004

6.3K 386 9
                                    

Fatah turun dari motornya, setelah dia memarkirkannya di pekarangan rumah. Kemudian, dia berjalan masuk ke dalam rumahnya.

"Bagus." Baru Fatah masuk selangkah ke dalam rumahnya, suara ayahnya sudah menggelegar masuk ke telinganya. "Ijinnya cuman maen tapi kok sampe gak pulang gitu ya? Rumahmu pindah apa gimana Fatah? Mana gak bilang dulu kalo mau nginep," sindir Fatih. Ayahnya duduk di sofa sambil menyilangkan kakinya santai, mengenakan setelan kemeja lengkap dengan blazer abu-abu, dan sebelah tangannya yang memegan handphone.

"Eee...itu anu..." Fatah berkata terbata. Dia melirik kesana kemari, seperti sedang berfikir mencari alasan yang akan terdengar masuk akal. "Itu a-"

"Itu apa Fatah?" potong Fatih jengah mendengar gumaman anaknya. "Kamu tawuran iya?" Fatih bertanya, tapi itu lebih terdengar seperti pernyataan yang mutlak.

"Gausah bilang enggak!" kata Fatih tegas sebelum anaknya sempat membuka suara untuk mengelak. "Mukamu tuh loh udah jelas banget kalo kamu abis tawuran," lanjutnya.

Fatah mengurungkan niatnya untuk mencari alasan, dia menundukan kepalanya. "Maaf, Ayah." Hanya itu yang bisa dia ucapkan.

Fatih menghela nafas. "Sini!" Dengan patuh Fatah bergerak duduk disebelah ayahnya sesuai yang diperintahkan. "Ayah udah bilang ayah gak ijinin kamu tawuran kenapa masih tawuran?" kali ini nada bertanyanya terdengar lembut.

"Ma-"

"Ayah gak perlu maaf, Fatah! Ayah perlu kamu jawab pertanyaan ayah.
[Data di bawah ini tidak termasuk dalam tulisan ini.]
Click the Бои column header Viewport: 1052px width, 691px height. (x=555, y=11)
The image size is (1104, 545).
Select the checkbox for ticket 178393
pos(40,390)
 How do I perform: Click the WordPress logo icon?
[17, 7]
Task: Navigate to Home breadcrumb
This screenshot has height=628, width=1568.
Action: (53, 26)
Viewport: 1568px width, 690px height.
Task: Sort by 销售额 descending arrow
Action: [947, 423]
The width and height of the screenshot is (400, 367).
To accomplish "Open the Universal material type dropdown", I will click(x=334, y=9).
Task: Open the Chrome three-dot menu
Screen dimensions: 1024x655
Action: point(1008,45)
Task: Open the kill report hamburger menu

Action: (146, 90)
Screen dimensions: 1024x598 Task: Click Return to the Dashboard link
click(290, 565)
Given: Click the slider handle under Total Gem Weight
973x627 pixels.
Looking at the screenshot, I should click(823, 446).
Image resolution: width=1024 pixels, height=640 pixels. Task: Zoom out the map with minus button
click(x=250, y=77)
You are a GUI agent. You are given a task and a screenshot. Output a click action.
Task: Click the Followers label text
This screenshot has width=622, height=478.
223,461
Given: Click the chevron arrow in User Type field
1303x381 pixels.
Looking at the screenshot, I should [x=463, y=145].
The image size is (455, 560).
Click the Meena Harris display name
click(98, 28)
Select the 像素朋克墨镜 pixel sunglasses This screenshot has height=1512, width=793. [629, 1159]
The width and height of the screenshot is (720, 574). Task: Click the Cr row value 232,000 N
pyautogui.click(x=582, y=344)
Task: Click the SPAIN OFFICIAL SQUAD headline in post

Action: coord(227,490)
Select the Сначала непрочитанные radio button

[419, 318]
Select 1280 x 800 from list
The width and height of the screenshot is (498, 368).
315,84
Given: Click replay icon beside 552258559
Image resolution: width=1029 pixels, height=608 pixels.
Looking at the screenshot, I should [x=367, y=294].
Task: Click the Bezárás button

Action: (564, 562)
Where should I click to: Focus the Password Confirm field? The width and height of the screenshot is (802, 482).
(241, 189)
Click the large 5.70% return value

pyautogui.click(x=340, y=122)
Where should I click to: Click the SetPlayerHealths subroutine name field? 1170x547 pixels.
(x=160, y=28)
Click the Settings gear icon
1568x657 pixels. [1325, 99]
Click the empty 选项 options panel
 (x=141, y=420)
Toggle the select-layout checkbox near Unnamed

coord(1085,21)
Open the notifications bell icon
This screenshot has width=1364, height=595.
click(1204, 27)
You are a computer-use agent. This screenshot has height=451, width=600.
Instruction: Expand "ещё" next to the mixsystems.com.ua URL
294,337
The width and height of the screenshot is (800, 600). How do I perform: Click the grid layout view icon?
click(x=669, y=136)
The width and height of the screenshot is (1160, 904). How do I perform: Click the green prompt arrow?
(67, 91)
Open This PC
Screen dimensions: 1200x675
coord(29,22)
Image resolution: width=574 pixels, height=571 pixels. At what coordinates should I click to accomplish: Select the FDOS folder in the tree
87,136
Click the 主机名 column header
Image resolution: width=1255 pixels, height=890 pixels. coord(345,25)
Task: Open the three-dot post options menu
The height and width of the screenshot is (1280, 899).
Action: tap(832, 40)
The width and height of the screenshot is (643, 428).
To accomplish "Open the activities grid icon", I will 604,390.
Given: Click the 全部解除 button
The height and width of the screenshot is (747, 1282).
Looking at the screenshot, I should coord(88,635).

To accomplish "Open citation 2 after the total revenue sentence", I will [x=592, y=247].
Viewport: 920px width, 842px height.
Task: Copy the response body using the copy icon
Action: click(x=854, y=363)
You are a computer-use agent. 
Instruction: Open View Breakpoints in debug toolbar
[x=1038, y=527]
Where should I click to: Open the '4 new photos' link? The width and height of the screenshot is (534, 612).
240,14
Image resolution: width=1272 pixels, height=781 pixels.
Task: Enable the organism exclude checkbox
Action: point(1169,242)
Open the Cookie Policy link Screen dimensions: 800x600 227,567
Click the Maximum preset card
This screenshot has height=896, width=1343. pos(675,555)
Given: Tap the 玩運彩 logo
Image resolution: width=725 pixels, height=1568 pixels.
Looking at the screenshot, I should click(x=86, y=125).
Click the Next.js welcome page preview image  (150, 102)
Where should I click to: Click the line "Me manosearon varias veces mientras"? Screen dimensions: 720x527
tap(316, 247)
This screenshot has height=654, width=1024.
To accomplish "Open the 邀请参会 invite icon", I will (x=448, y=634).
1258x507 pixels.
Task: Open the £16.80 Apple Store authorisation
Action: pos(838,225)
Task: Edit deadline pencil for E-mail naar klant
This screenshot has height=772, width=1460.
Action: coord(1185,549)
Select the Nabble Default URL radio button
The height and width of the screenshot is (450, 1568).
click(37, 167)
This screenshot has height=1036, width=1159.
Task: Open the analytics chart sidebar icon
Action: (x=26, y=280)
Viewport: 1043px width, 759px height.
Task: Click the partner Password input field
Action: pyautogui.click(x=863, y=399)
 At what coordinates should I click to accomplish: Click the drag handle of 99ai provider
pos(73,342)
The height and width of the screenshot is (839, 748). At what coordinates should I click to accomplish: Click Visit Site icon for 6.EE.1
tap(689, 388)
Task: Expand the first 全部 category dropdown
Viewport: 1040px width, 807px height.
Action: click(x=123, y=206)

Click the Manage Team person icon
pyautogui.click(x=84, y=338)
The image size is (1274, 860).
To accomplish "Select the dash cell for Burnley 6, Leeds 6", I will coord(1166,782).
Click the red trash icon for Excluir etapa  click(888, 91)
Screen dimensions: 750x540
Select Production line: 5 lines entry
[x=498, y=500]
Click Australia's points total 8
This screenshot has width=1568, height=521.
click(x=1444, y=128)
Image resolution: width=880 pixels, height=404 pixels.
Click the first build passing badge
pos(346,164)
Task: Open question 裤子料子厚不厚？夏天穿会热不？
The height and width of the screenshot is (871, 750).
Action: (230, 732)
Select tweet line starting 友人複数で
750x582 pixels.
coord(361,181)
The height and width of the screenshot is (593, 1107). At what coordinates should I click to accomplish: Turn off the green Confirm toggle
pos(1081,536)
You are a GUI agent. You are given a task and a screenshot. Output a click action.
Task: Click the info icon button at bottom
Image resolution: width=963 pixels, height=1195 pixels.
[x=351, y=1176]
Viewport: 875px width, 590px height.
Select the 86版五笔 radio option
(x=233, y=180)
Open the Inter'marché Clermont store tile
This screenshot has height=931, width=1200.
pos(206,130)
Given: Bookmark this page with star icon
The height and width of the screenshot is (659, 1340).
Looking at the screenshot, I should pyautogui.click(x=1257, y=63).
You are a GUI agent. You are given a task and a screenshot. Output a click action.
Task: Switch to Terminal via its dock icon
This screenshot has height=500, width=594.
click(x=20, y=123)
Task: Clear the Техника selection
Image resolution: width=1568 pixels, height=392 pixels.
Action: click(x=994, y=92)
Kenapa kamu langgar janji kamu sama ayah?" tanyanya lagi.

Fatah total diam, bingung mau menjawab apa selain kata maaf. Kepalanya masih setia menunduk, dia tidak berani menatap ayahnya, merasa sangat bersalah telah mengingkari janjinya.

Penyesalan yang muncul sejenak hanya untuk saat ini, tapi kemungkinan besar akan kembali dia ulangi nantinya.

Fatih kembali menghela nafas berat. "Kamu kan tau, ayah larang kamu tawuran karna ayah gak mau kamu luka. Liat ini!" tangan Fatih terulur menyentuh lembut luka-luka di lengan Fatah yang disambut oleh ringisan perih. "Ini sakit kan? Ayah gak mau kamu sakit, makanya ayah larang kamu, tapi kamu bandel selalu gak nurut sama ayah. Janji gak tawuran lagi, tapi kamu tetep lakuin lagi," Fatih berucap sedih melihat setiap luka di tubuh anaknya.

"Ayah, Fatah minta maaf. Fatah gak bisa nepatin janji."

Fatih menatap lekat anaknya, matanya terlihat sedih. "Ambil kotak obat! Biar ayah obatin," titahnya.

"Gausah, Yah. Ini udah diobatin kok," tolak Fatah dengan halus.

"Cepetan ambil! Ayah obatin lagi."

Tidak mendebat lagi, Fatah langsung pergi ke belakang mencari apa yang ayahnya minta. Begitu kotak yang Fatah bawa itu berpindah tangan, Ayahnya dengan tekun mengobati luka-luka tersebut.

"Terus ini kamu gak sekolah?" tanya Fatih memicing menatap Fatah curiga.

"Hehehe..." Fatah hanya cengesan memanggapi pertanyaa itu.

"Nakal." Fatih berdecak. Dua jarinya bergerak menyentil kening putranya. "Terserah kamu lah. Ini nanti di beresin ya nih! Ayah mau berangkat kerja dulu." Fatih beranjak pergi keluar rumah.

Setelah Fatih benar-benar pergi, Fatah kembali melakukan apa yang Ayahnya perintahkan. Kemudian, dia berjalan menuju ke kamarnya. Dia menghembusakan napasnya nyaman saat tubuhnya berbaring di atas kasur. Fatah mulai memejamkan matanya, mencoba untuk tidur.

Baru semenit dia menutup mata, bayangan bibirnya yang dicium oleh Gilang melintas dalam benaknya. Sontak dia membuka mata, berdecak kasar, dan menggelengkan kepala untuk mengusir bayang-bayang itu. Meski demikian, dia untuk mencoba tidur lagi dan memilih mengabaikan hal itu.